You can’t do that. Your Goldbacks and silverbacks suffer from the SAME problem that gold and silver suffered from when they became fiat
physical money ends up in the hands of an institution who issues their digital units. There is NO WAY to verify they are not issuing more units than they hold.
But goldbacks have physical gold woven into it. It's a standard amount with all of them, I think it's 1/1,000 of an Oz. The amount of gold is easily verifiable and counterfeiting is impossible. There is no way it can ever become a fiat currency. Look up goldbacks and take a look at it. Either way, crypto is still incredibly dependent upon the grid being up and hackers
I suspect your "Aenean civilization" is more a product of your imagination than any practical near or far future reality. If you do more real, honest research into goldbacks, I think you will quickly find answers to your questions. I won't waist much time except to say: 1) you don't send anything across the internet. Now or ever. The internet is not a transfer, its a ledger. You send credits that banks settle between them. You have a verified deposit amount at your bank that will honor said purchase and the bank sends the actual goldbacks. 2) there are scanners to verify the validity of the goldback. 3) None of your objections are unanswerable or lacking a solution. Your bitcoin solution still faces the fatal flaw of undependable power grids (a fatal flaw), and the problem of ever present hackers
There is one thing missing, Aleksandar, from the curiously short part about energy:
Who is producing the electricity, and the chain of logistics surrounding production and transportation of electricity?

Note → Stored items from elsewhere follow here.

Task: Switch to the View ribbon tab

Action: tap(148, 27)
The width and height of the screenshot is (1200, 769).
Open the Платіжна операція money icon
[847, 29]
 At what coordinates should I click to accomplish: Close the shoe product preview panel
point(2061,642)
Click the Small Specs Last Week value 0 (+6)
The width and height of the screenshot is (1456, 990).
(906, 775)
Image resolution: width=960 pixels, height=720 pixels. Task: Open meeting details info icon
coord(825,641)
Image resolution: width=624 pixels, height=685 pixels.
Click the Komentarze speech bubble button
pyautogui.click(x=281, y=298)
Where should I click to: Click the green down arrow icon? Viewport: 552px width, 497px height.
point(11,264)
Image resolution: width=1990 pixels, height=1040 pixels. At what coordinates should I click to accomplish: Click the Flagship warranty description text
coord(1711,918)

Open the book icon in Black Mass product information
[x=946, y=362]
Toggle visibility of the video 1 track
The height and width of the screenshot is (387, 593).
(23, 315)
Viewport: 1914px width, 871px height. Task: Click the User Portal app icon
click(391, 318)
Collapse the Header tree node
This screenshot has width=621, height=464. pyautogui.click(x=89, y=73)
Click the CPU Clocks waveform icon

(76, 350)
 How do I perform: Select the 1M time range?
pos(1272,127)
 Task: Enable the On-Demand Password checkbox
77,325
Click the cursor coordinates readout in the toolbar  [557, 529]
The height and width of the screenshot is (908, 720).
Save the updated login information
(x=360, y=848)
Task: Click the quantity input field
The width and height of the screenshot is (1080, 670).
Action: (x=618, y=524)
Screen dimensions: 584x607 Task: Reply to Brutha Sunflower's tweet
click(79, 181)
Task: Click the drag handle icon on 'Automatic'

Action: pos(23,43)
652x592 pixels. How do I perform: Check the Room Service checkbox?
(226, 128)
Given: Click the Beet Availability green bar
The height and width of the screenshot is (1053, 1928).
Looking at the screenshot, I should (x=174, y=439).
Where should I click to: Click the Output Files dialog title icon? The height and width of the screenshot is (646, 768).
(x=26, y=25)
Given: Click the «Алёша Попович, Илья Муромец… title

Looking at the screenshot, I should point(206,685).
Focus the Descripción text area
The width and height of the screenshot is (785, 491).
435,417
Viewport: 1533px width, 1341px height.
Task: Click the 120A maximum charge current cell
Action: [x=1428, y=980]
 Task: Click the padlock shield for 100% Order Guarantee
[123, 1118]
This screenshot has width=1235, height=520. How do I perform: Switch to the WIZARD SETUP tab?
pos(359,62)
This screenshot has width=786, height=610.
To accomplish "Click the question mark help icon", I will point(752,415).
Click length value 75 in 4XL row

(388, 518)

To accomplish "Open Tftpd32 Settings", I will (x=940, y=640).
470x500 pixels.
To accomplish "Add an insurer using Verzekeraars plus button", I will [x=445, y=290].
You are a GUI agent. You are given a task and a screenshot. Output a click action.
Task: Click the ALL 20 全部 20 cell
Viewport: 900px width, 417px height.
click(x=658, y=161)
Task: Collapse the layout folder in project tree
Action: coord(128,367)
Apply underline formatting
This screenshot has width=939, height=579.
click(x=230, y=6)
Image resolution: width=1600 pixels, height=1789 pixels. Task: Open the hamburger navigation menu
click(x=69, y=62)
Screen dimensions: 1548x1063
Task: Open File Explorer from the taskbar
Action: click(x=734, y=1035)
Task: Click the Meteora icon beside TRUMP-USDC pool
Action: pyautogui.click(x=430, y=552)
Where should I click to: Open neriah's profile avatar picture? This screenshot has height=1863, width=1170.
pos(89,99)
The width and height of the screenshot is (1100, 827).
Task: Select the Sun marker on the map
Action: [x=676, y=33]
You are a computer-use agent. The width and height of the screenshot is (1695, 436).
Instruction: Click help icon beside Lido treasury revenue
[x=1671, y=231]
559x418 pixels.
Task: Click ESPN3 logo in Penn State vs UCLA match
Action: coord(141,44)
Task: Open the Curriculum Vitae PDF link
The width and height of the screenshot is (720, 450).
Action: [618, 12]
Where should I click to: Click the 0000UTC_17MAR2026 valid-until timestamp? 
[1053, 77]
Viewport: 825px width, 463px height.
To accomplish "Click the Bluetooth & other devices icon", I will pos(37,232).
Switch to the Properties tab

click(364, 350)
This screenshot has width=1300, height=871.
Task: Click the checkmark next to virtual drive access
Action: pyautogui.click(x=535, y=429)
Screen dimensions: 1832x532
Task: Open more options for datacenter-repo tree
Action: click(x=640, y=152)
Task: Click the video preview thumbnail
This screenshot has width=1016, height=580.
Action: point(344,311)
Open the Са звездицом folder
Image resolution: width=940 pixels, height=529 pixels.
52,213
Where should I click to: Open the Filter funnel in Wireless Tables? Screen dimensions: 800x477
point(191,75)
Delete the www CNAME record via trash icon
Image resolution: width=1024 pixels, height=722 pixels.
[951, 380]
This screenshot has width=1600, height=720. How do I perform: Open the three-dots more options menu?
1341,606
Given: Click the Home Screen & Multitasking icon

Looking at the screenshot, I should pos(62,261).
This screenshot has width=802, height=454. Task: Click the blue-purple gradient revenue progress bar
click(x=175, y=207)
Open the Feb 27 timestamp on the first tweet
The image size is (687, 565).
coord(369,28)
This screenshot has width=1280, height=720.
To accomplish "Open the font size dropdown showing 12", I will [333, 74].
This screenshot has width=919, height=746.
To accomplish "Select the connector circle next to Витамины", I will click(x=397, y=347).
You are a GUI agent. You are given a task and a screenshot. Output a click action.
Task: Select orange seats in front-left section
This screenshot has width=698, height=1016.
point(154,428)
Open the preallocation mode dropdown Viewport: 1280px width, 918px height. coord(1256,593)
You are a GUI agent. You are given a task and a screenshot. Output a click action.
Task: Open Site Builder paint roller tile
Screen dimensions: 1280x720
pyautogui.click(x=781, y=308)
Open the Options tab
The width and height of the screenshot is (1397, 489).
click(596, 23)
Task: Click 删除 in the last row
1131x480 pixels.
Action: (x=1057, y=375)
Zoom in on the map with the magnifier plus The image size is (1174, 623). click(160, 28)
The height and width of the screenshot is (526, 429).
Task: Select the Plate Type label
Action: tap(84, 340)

No Bitcoiners did that as far as I know (which admittedly isn't very far at times). Perhaps there are BCs investing into hydro, nuclear, solar and so on to cover the increased costs of electricity they help contribute to? Could even be profitable to do so perhaps.
But if they aren't, they are essentially nothing more than opportunistic parasites creating their own currency from the labour of others without paying anything back into the system creating the pre-requisites for their operation. But then that is not uniwue to them: the Austrian school of economics, or at least its acolytes, ever favoured parasitic practices over communal benefit or just simpy adhering to "Increase the good/Do not cause suffering". (If you have studied Aristotle, you recognise the phrase, I'm sure.)
Someone may react negatively to the above accusation of parasitism: then consider this:
Someone who doesn't work but lives off of welfare and pays nothing towards all the societal systems needed to have a comfortable modern Western life - do we not call those parasites too, sometimes, when it is a person able but refusing to work for their living?
Do we not call them that not just because they mooch off of others, but because they give nothing back - they provide no net increase of the good, and if criminal they often cause great suffering.
Why then would I not call a Bitcoinminer a parasite unless he or she pays - ideally voluntarily - back some of the profits into the system making the profits possible in the first place? Doing so increases the good, and decreases suffering.
---
Anyway, something completely different. A minor nitpick, really, based in me reading it literally and not figuratively:
"Just like you can’t build a house without masonry tools..."
I can, unless you count an axe as masonry tool. As can thousands of people in this region alone. Ideally, you use three types of axe and specific longbladed doublehanded curved knife too, but in a pinch or and emergeny, just a plain wood axe will do. But as I said, that's me being overly literal for the sake of being just that.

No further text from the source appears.